Gervet Jacques (-2018)
A Toulouse (1965)
Alain Lenoir Mis à jour 29-Avr-2019
Selon un mail du 6 décembre 2018 de la SFECA "Nous venons d'apprendre le décès de notre collègue Jacques GERVET, qui fut directeur de l'équipe d'éthologie théorique à Marseille avant d'intégrer le Centre de Recherche sur la Cognition Animale à Toulouse en 1994. Il a été pendant longtemps un des piliers de la Société Française pour l'Etude du Comportement Animal. Après l'arrêt de ses activités au laboratoire, Jacques Gervet a poursuivi une intense activité intellectuelle en écrivant plusieurs ouvrages dont "Les parallèles se rencontrent à l'infini" (2016), "Lumières et ombres des humanismes athées contemporains" (2014), " Du réflexe au désir : pour une archéologie du sens" (2018) article à paraître dans la Revue de questions scientifiques de l'Université de Namur."
Selon Michel Pratte (mail
du 12 décembre 2018) "Jacques GERVET, Directeur de Recherche
au CNRS, nous a quittés le mercredi 5 décembre 2018. Jacques
a fait ses débuts de chercheur en 1954 au Laboratoire d’Évolution
des Etres organisés dirigé par P.P. Grassé, à Paris.

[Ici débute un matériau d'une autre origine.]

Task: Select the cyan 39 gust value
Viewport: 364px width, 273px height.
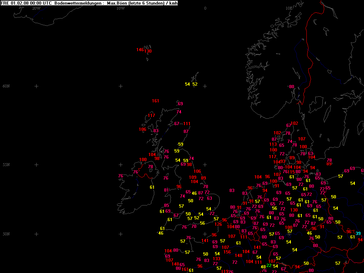Action: (358, 233)
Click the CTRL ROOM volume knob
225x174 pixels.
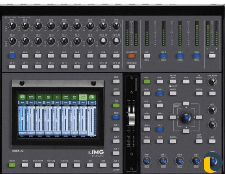click(212, 81)
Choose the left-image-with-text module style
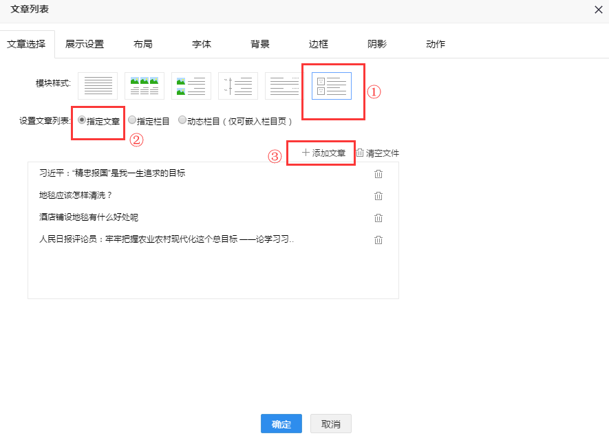This screenshot has height=438, width=609. pyautogui.click(x=191, y=86)
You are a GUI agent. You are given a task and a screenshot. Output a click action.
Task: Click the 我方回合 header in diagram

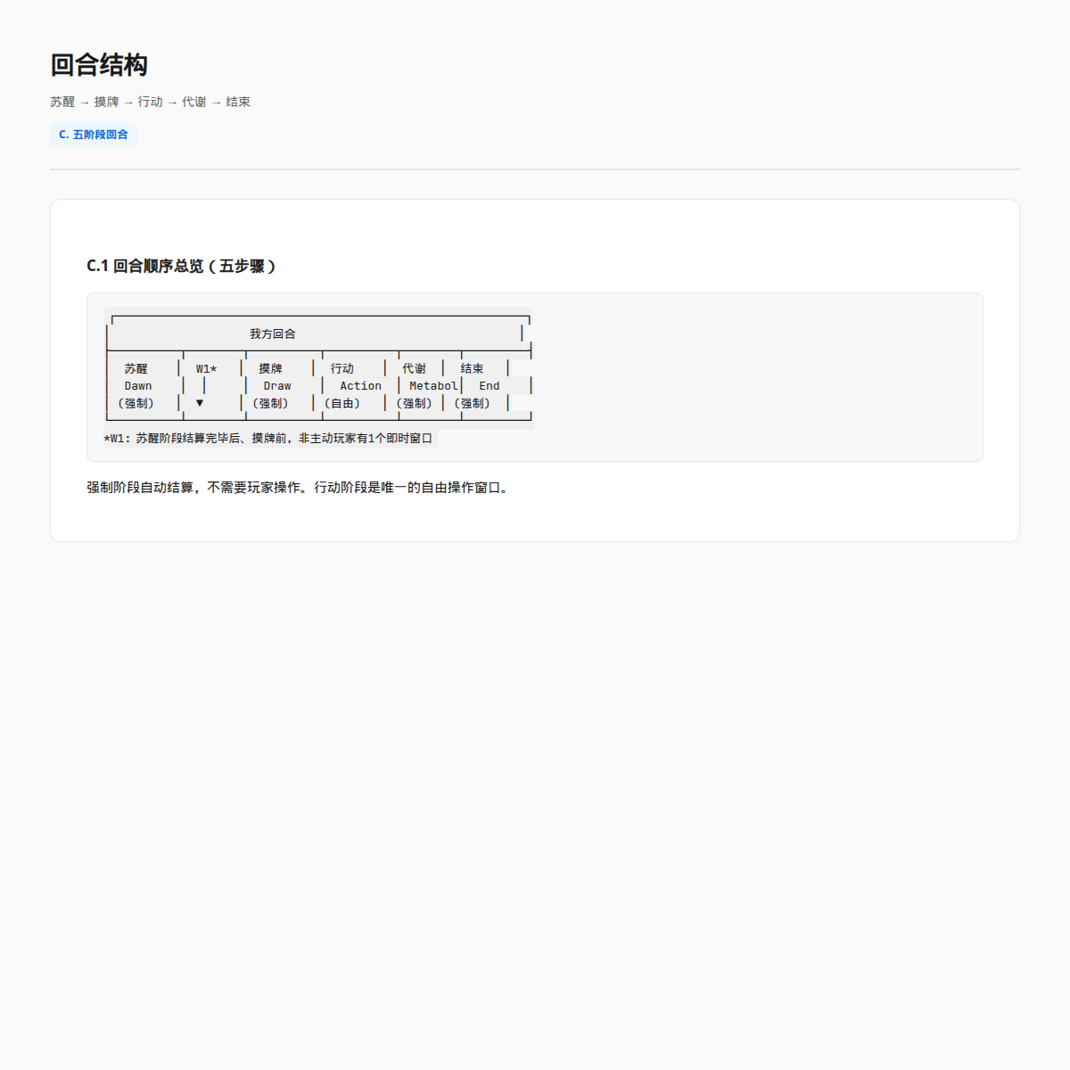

Arrivé à Marseille au début des années 1960 lors
de la création de l’Institut de Neurophysiologie et Psychophysiologie
dirigé par J. Paillard, Jacques Gervet intègre le département
de Comportement Animal. Il soutient en 1965 sa thèse d’État
ayant pour thème « La ponte et sa régulation dans la société
polygyne de Polistes gallicus ». Après avoir dirigé, de
1985 à 1994, l’équipe « Ontogenèse du comportement
et vie sociale » au sein du Groupe des Laboratoires de Marseille, Jacques
Gervet rejoint, jusqu’en fin de carrière, le Laboratoire d’Éthologie
et Psychologie Animale de Toulouse, qui deviendra le Centre de Recherches sur
la Cognition Animale (CRCA). Jacques a toujours pris très à cœur
les tâches d’ enseignement, de formation, et assuré aux étudiants
un encadrement à la fois méthodique et ouvert à la discussion
; il a toujours tenu à soutenir et aider ses étudiants en thèse,
à leur obtenir un débouché professionnel au CNRS ou à
l’Université. Jacques Gervet a développé tout au
long de sa carrière scientifique, avec ses étudiants et collaborateurs,
deux axes de recherche en utilisant comme modèles animaux la guêpe
sociale Poliste et la guêpe solitaire Ammophile :
- Le premier axe concernait l’étude de comportements instinctifs
complexes (construction du nid chez le Poliste ; épigenèse de
la séquence de paralysation de la proie et déroulement du cycle
de nidification chez l’Ammophile).
- Le deuxième axe de recherche s’intéressait aux interactions
entre individus au sein d’un groupe social, depuis l’effet de groupe
(sensu Grassé) jusqu’à l’auto-organisation des tâches
collectives dans la société de Polistes.
Jacques Gervet s’est également beaucoup intéressé
aux problèmes épistémologiques posés par l’étude
du comportement animal, comme l’application des notions de système
et de niveau d’intégration, ou le type de représentation
du monde que peut se faire un animal (co-édition de l'ouvrage "La
représentation animale" aux Presses Universitaires de Nancy, 1992).
Il a aussi réfléchi sur les étapes évolutives ayant
conduit à l’apparition des processus intentionnels chez les animaux.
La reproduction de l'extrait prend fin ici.